„Był kompletnym dziennikarzem” – wieloletni współpracownicy wspominają zmarłego w tym roku dziennikarza Marka Świercza. Od lat był związany z opolskimi mediami. Zaczynał w gazecie, którą zamienił potem na radio. Przed mikrofonem pracował przez ostatnich 15 lat. Wychował kilka pokoleń dziennikarzy.

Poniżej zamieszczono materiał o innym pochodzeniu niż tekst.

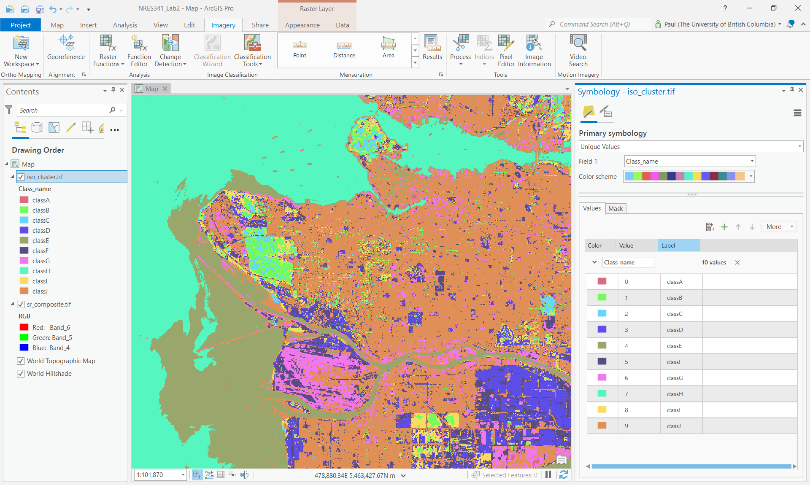Open the Georeference tool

– Był rzetelnym dziennikarzem,a prywatnie miłośnikiem dobrych brzmień – mówią zgodnie Cezary Puzyna i Aneta Skomorowska-Kobza, wieloletni współpracownicy Marka Świercza. – Wielka pasja to polityka, ta duża, międzynarodowa, krajowa, ale przede wszystkim chyba ta lokalna. Na szczeblu samorządowym, to był jego konik. Nie rozumiał, że jest ktoś dziennikarzem prawicowym, albo lewicowym. Dziennikarz to osoba absolutnie nie opowiadająca się po żadnej ze stron. Non stop w redakcji towarzyszyła mu muzyka. Ta muzyka cały czas się sączyła. Czasami głośniej, wtedy zwracaliśmy mu uwagę, że tutaj jednak pracujemy. Włączał muzykę i pytał „A znasz to?” Chyba w ten sposób trochę badał osobę, nie tylko jeżeli chodzi o jej gusta muzyczne, ale także o osobowość. Był wielkim fanem jazzu, no i Rolling Stones’ów. Wydaje mi się, że Marek musiał być szczęśliwym człowiekiem, bo doskonale połączył to, co kochał, pasję, ze swoją pracą zawodową. To było jedno.
Marek Świercz zmarł 13 lutego. Miał 54 lata.